### Rows from a screen grounding dataset

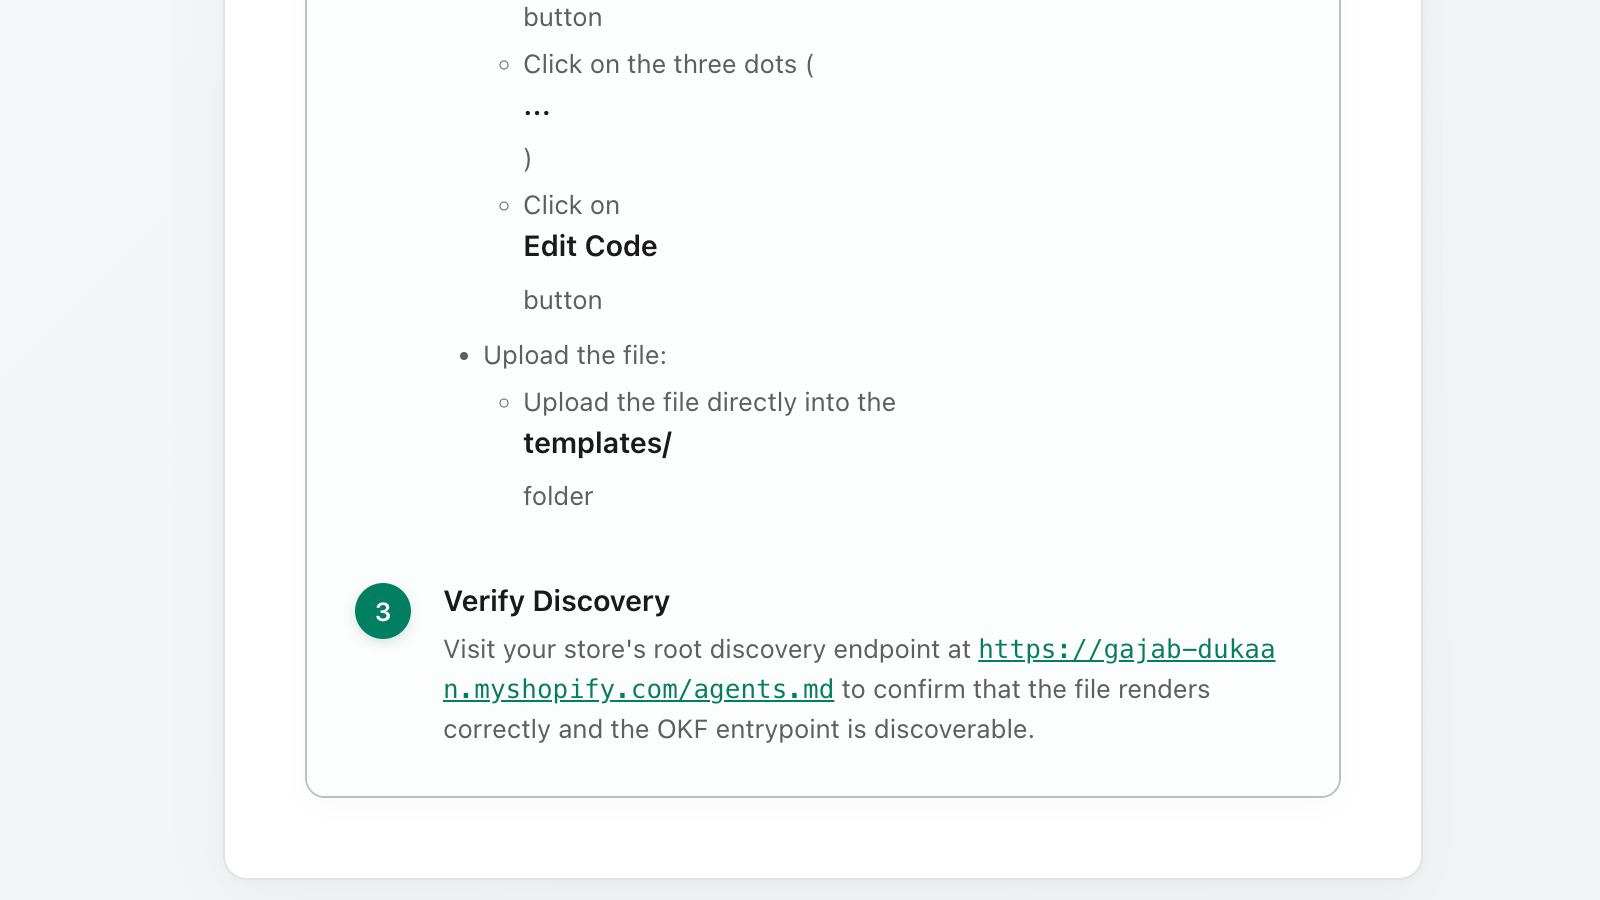1600x900 pixels.
Task: Click the bold "templates/" text
Action: point(597,443)
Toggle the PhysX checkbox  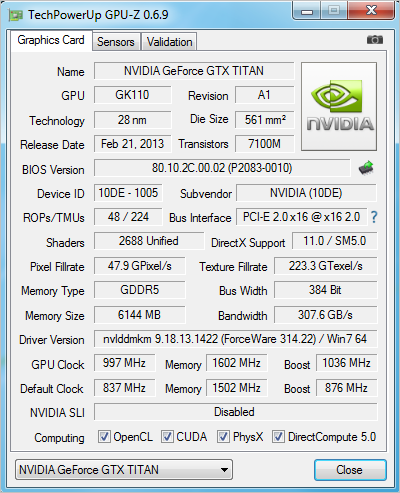(x=223, y=437)
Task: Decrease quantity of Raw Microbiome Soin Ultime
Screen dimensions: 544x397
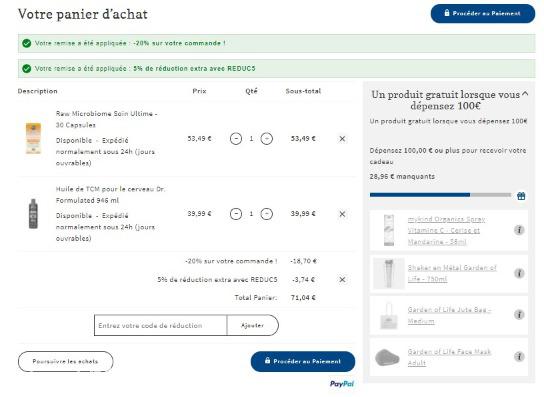Action: (x=236, y=139)
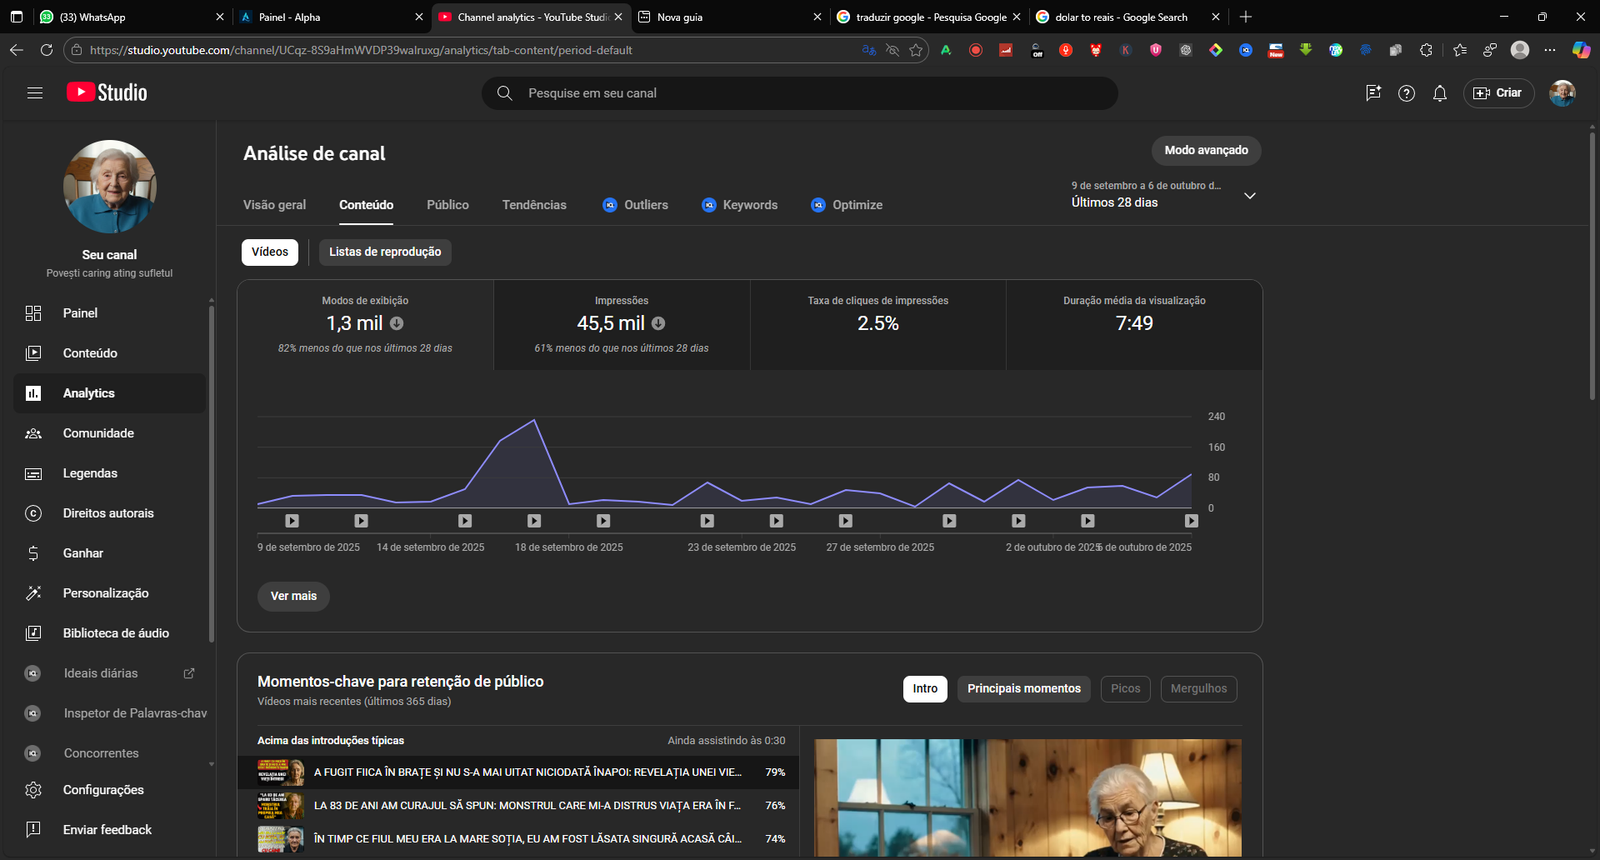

### TASK PROMPT
Render the records as a Markdown table with the columns "No." and "Line", beginning at the line that contains "Task: Decrease quantity" and running through the end of the records. Omit the pictures and blank lines.

### SOLUTION TO THE PROBLEM
| No. | Line |
|---|---|
| 1 | Task: Decrease quantity of Raw Microbiome Soin Ultime |
| 2 | Screen dimensions: 544x397 |
| 3 | Action: (x=236, y=139) |